It’s Always a Good Time to Prevent Falls and Help Seniors Stay Safe

We’re experiencing one of the wettest summers in many, many years in our community. As I went slip sliding down the garden path, I was reminded of the importance of keeping our seniors’ home free from hazards that can lead to a fall — with potentially disastrous results.

Let’s face it, most homes have numerous points that can be hazards or become a danger for any of us over time if not kept in good repair. That’s especially true for senior loved ones who might not be as steady as in their younger years.

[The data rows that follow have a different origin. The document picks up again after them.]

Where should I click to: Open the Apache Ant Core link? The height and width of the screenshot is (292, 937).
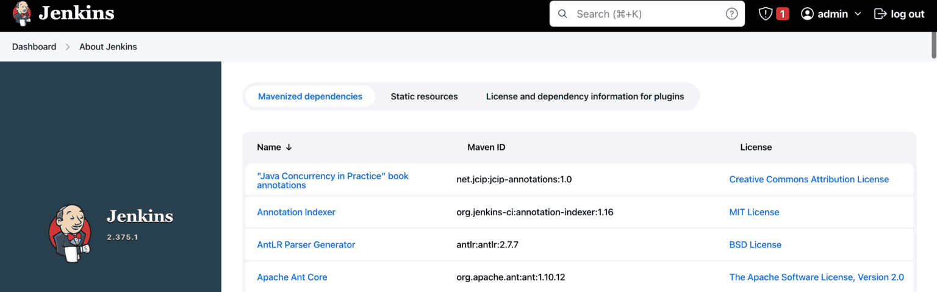(x=292, y=277)
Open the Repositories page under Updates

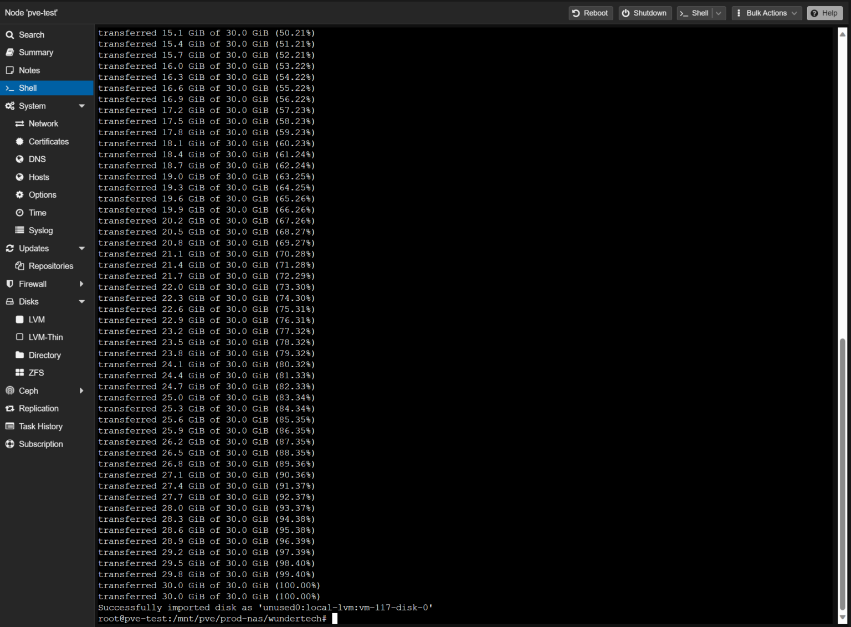pyautogui.click(x=50, y=266)
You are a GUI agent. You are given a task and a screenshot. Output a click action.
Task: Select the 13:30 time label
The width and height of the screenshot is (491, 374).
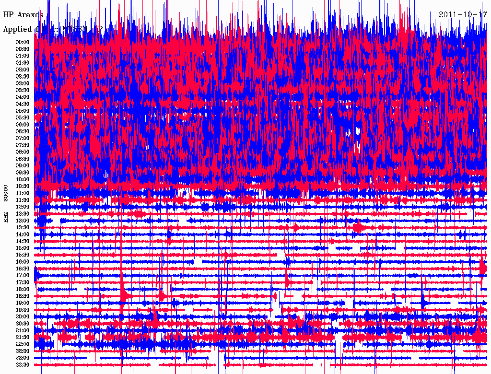point(23,227)
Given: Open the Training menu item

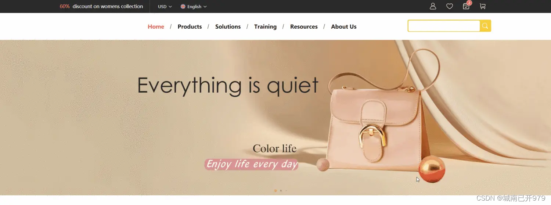Looking at the screenshot, I should [x=265, y=26].
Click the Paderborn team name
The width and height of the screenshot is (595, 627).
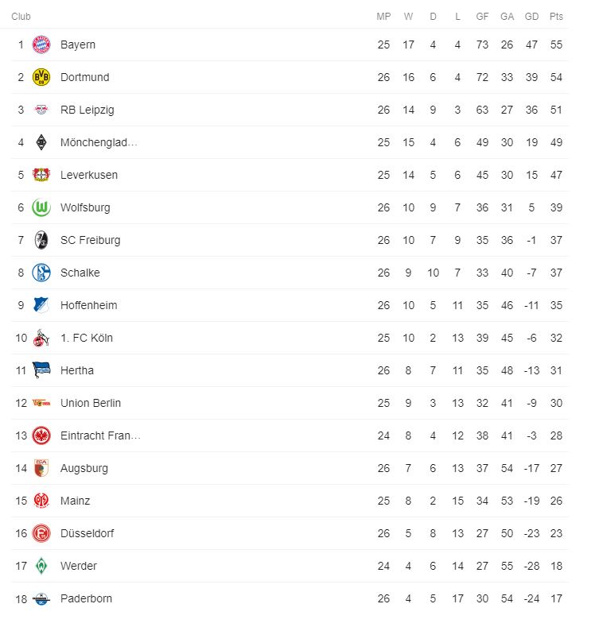86,598
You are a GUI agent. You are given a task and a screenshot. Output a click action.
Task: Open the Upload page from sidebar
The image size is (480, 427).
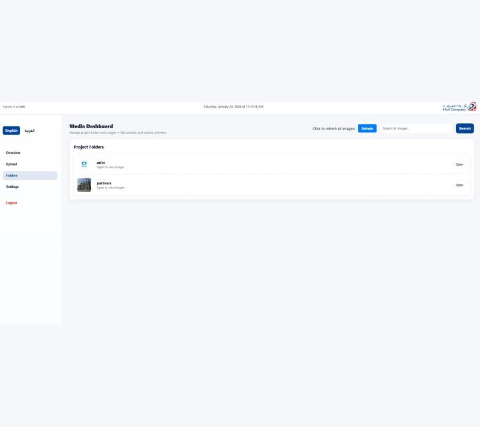[12, 164]
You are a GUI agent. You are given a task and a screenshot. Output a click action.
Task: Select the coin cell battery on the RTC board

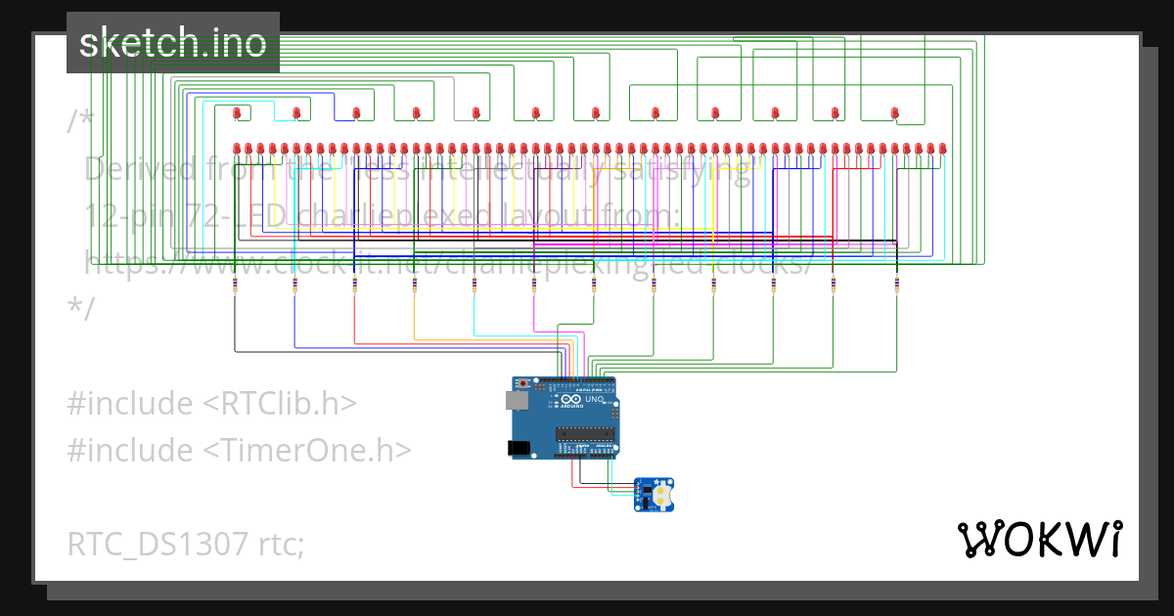pyautogui.click(x=663, y=495)
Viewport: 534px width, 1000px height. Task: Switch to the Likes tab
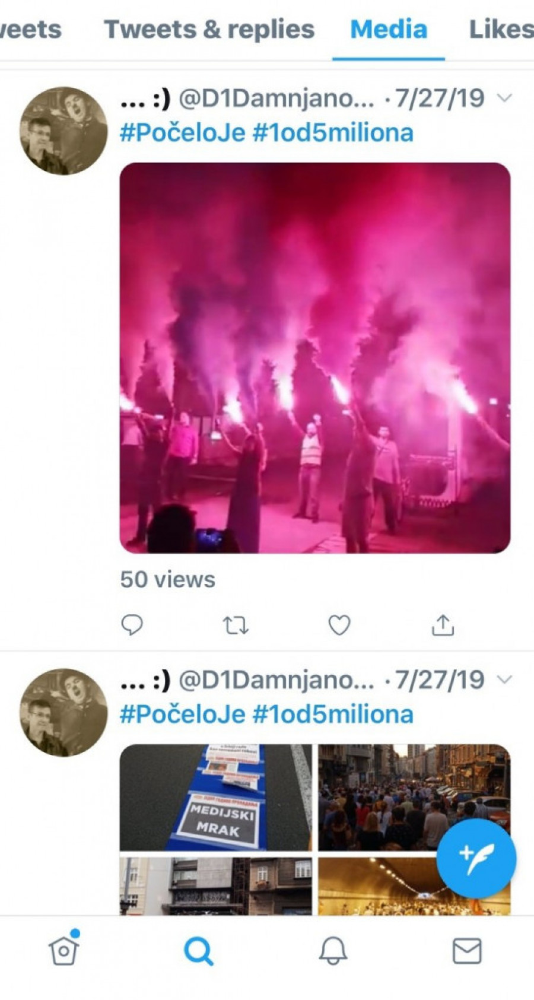pyautogui.click(x=501, y=30)
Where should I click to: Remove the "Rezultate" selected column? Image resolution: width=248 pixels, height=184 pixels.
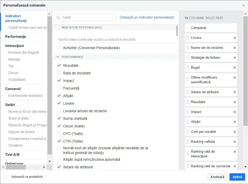234,102

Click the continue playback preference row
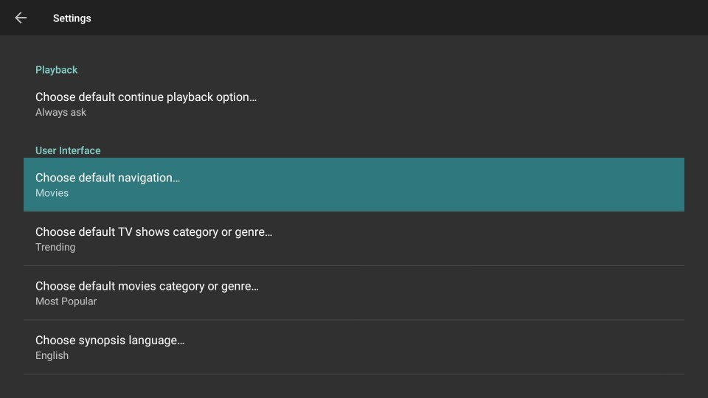(354, 104)
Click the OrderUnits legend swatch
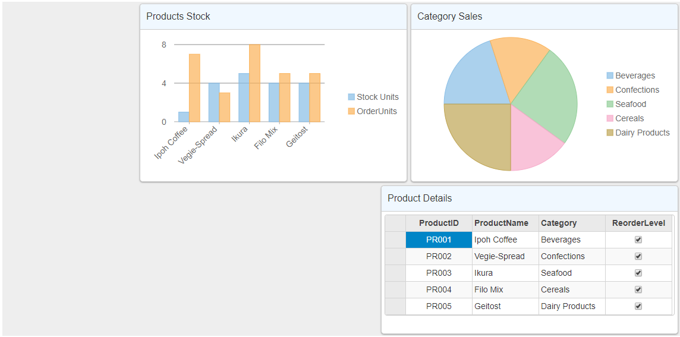This screenshot has width=680, height=337. [x=351, y=111]
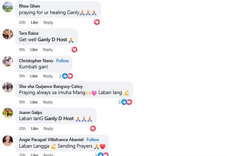View reactions on Sha-sha Quijance Bangsoy-Catoy's comment
Viewport: 227px width, 156px height.
click(125, 102)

We know many seniors want to stay in their homes to age in place as long as possible. In order to achieve that, family caregivers should try to keep the home of their senior loved ones free of hazards and in good repair.

Indoor Home Tips

Many seniors’ homes have areas indoors where changes could be made to improve the level of safety and reduce the risk of falls. Here are some to consider.

  • Keep all areas free from clutter that could cause a trip and fall, including throw rugs, newspapers, electrical cords, pet toys or bowls and any other loose object innocently left on the floor for pick up later and then forgotten.
  • Carefully place furniture pieces in the room to prevent having to take the ‘long way’ around to find a comfortable seat. Keeping furniture an adequate distance apart to allow free movement and room to maneuver a cane, walker or even a wheelchair will be helpful now and in the future. If your senior is using a walker, make sure to choose the proper walker height.
  • Secure any loose flooring, keeping all walking surfaces in good repair, so no nails are popping out, no floorboards are loose and all carpeting is free from bumpy spots to trip up seniors. If floors are slick or shiny, apply a nonskid surface to lessen likelihood of slipping.
  • Be sure there are handrails on both sides of stairways, well lit hallways and stairs, and that all stairs are free from any objects. Be sure carpet is not too worn that it becomes slippery on the treads of stairs.
  • In the bathroom:
    • Check the condition of nonskid mats or stickers (or if some need to be installed).
    • Determine if grab bars are still steady or  if some need to be installed.
    • Look over the plumbing to find any sources of leaks that could result in a wet floor and thus a fall.
    • Check any shower equipment, such as a shower bench, to be sure it is still in good working order and won’t result in a fall.
  • Medical equipment does wear out so should be examined regularly to see if it’s in need of repair.

Outside Home Tips

For seniors who like to spend time out in the yard, take a look at areas where they may go and the hazards they may encounter.

  • Especially in wet weather but all year round, be sure that front porch, stairs and all entry points are free from trip hazards such as rocks, fallen branches, moss, penetrating nails or loose boards. If you have harsh winters, it is time to do a good evaluation of any winter damage to porches, steps and thresholds to be sure they are all secure and in good repair. Are the railings and handrails still sturdy?
  • Are sidewalks clear from broken cement, root penetration from nearby trees or shifting cracks? Are sidewalks covered in mold or slime that could lead to a slip and fall? If so, it is time for a good pressure wash on all walking surfaces. Getting the mail from the mailbox or the newspaper from the lawn should not be a dangerous adventure.
  • Are all tree limbs and shrubs pruned to prevent having to duck under or around limbs to have a clear path? It may be time to do some pruning to prevent accidents.
  • Do you have a garden path or makeshift walkway to flowers or plants that is still covered with a bed of leaves that are now wet and slimy that could lead to falls?
  • Is the garage or carport access blocked with items left there during the winter that now need some attention? It is time to clear out boxes or items that haven’t been returned to their usual storage places so that walking to the car, water heater or garden tools is not a hazard.
  • Are the hoses accessible in case your senior decides to water something? Are the gutters clean or a source of leaking water creating puddles in dangerous places?
  • Is the lighting on the porch or in the backyard adequate to illuminate all walking areas and are the light bulbs in good working order? It may be time to check out and change any missing source of light.
  • Is access to garbage receptical free and clear so that when your senior takes out the garbage they can carry a bag or box out to the trash can and get back inside safely?

An ounce of prevention (or elbow grease) in home repair is worth a pound of cure — especially when that could be fractures and hospital visits!

If you can’t do some of the work you identify as needed, there are many home repair professionals and handyman services you can use which could be a great benefit for long distance caregivers. This is not a good place to let things slide and hope for the best!